The inevitable consequence of this mismatch between demand and available resources has been lengthening queues for accessing care. There are 4.2m patients on hospital waiting lists—the highest level in 10 years. National targets for seeing patients quickly in major A&E departments in hospitals have not been met for four years. And frontline providers of NHS services reported a financial deficit of nearly £1bn last year. Little wonder then, that after another punishing winter in which the NHS dominated the headlines, a change of direction was needed.
So, what do we know about the funding package that was announced? We know it is a long-term offer that covers the next five years, from April next year to the end of 2023/24. There is also a substantial sum of money, with day to day NHS spending rising £20.5bn over this period, a rise of 3.4 per cent each year in real terms. The government has floated a number of ways of finding this, including the controversial “Brexit dividend.” The Chancellor’s recent Mansion House speech makes clear that taxes will rise to support this funding boost—something our previous polling research suggests the public would support.
But there are also some known unknowns in the offer. Key elements of health care spending may not be fully covered by these rises. These include capital investment in buildings and equipment, staff training budgets and funding for some public health services. There is clearly some unfinished business then for negotiations in the run up to the Autumn Budget and Spending Review.
But the most significant piece of unfinished business lies outside the NHS. If there was an elephant in the room when the deal was struck between Jeremy Hunt and the Chancellor, it would surely have “social care” written on its side. The last decade has demonstrated the foolishness of treating health and care as if they are anything other than interrelated systems whose fortunes fall or rise together—a point reflected in responsibility for the forthcoming social care green paper moving to a newly named Department of Health and Social Care. For this reason, social care and community services were among the top priorities for further investment in our recent survey of NHS finance leads, but we will have to wait until next year’s Spending Review before the fate of social care will be determined.

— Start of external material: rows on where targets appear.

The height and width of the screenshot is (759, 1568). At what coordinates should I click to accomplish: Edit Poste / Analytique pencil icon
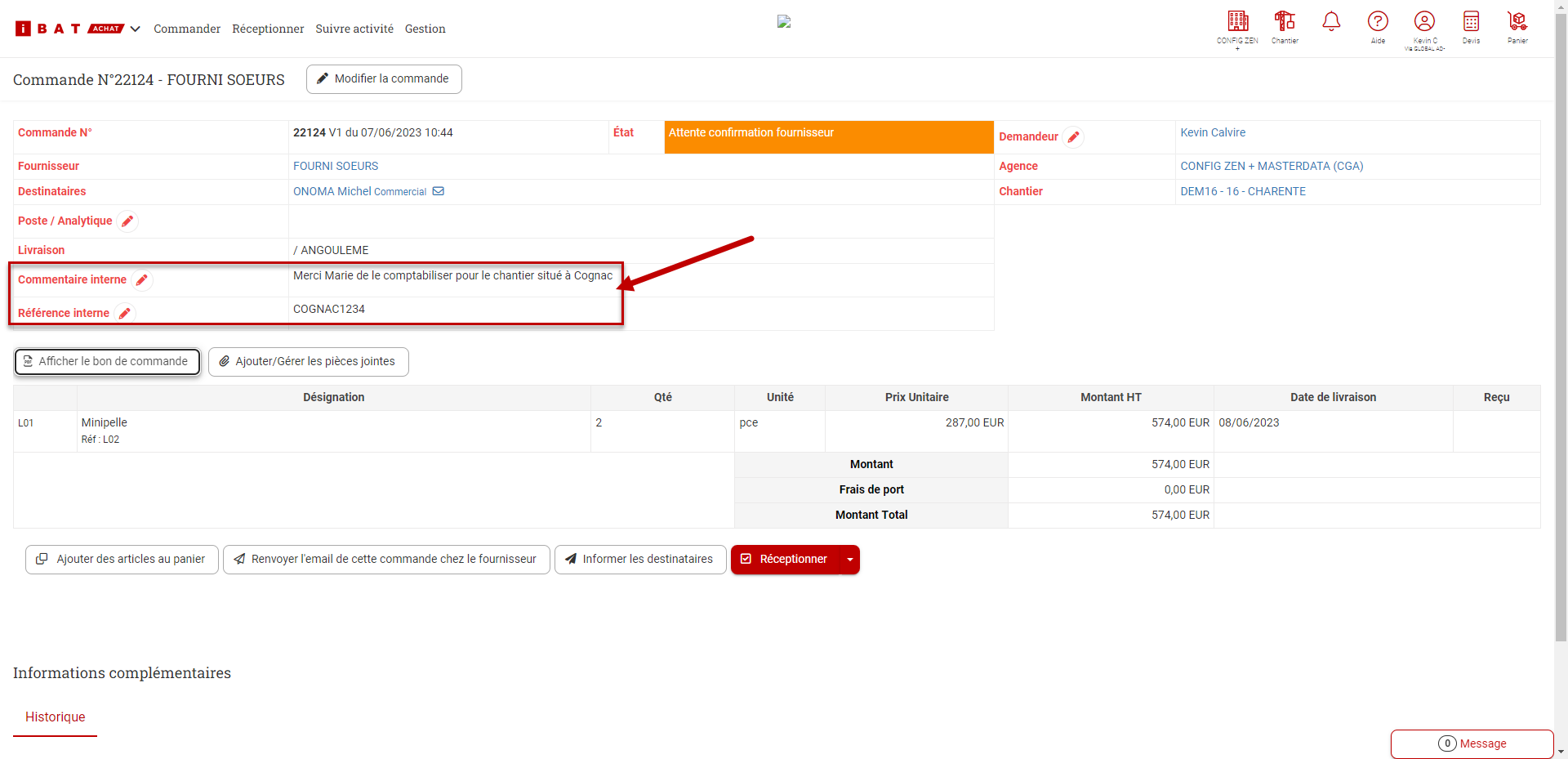click(127, 221)
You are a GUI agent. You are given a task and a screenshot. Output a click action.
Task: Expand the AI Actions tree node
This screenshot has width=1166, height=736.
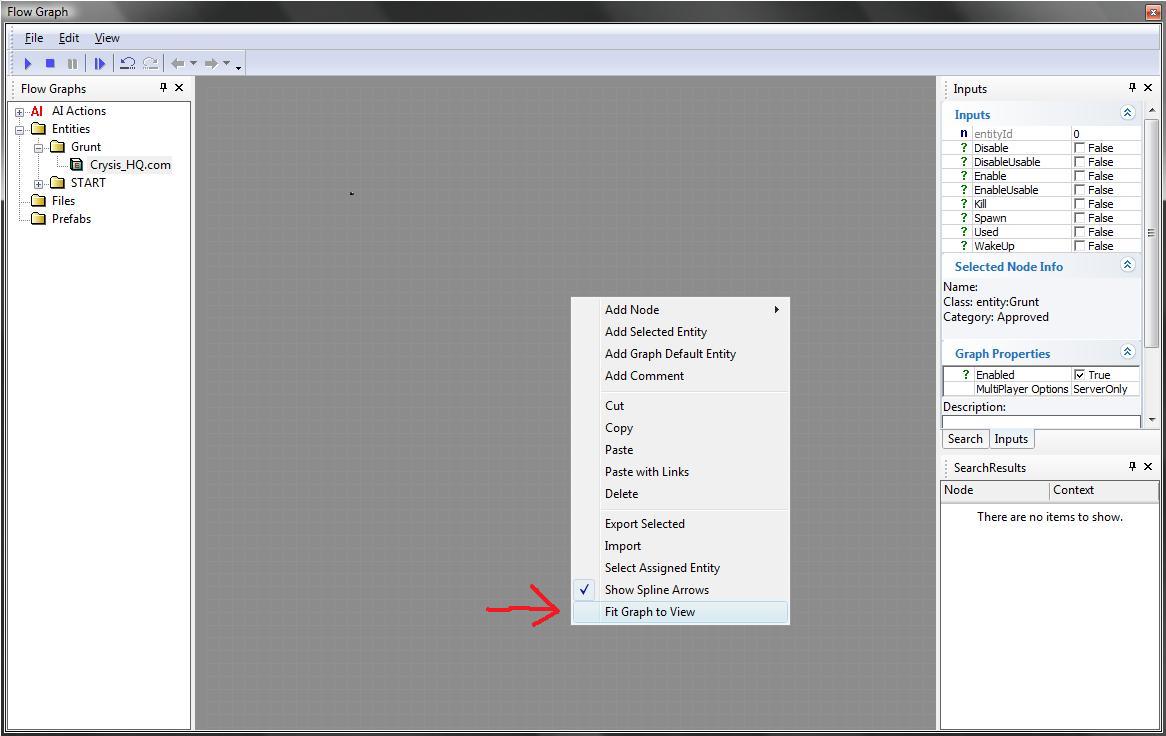tap(19, 112)
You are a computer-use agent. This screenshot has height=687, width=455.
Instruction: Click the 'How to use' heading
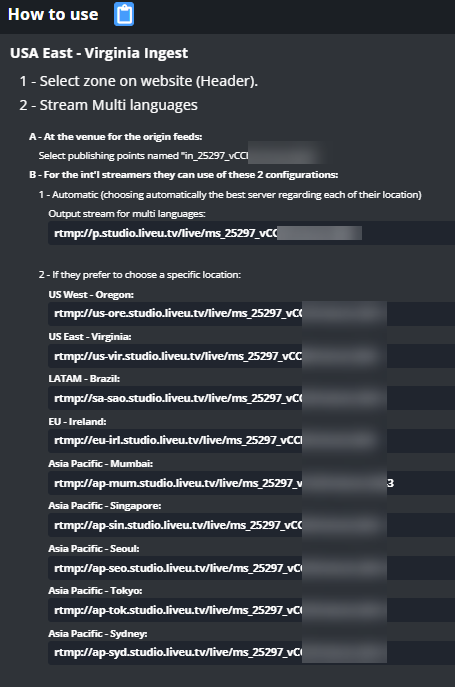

So, the ball is now in the NHS’s court to develop a detailed 10-year plan that will set out what can be achieved with this initial five-year funding boost. It will not be an easy task. The need to recover the strong waiting time performance of the past must be balanced against the need to invest in new technologies and ways of working that will transform how care is delivered in the future. The lack of available staff will limit the rate of improvement in NHS services despite the additional funding. And most importantly, a sense of realism over what can be achieved is needed—especially as the 3.4 per cent increases are below both average historical rises in the NHS budget, and the 4 per cent rises The King’s Fund and others believe are needed to maintain and transform care.
And a final reality check is this—the money on the table is not a “settlement” or a “deal,” it is an offer contingent on the NHS developing a credible and deliverable plan. Even if it is unlikely that the government can backtrack on the offer now, it does mean there is still plenty of arm wrestling to do in the Autumn Budget and Spending Review to square the ambitions of ministers with what NHS leaders think is realistic. Uncertainty in NHS funding—for the time being at least—still reigns. Or as Yogi Berra would say—“it’s tough to make predictions, especially about the future.”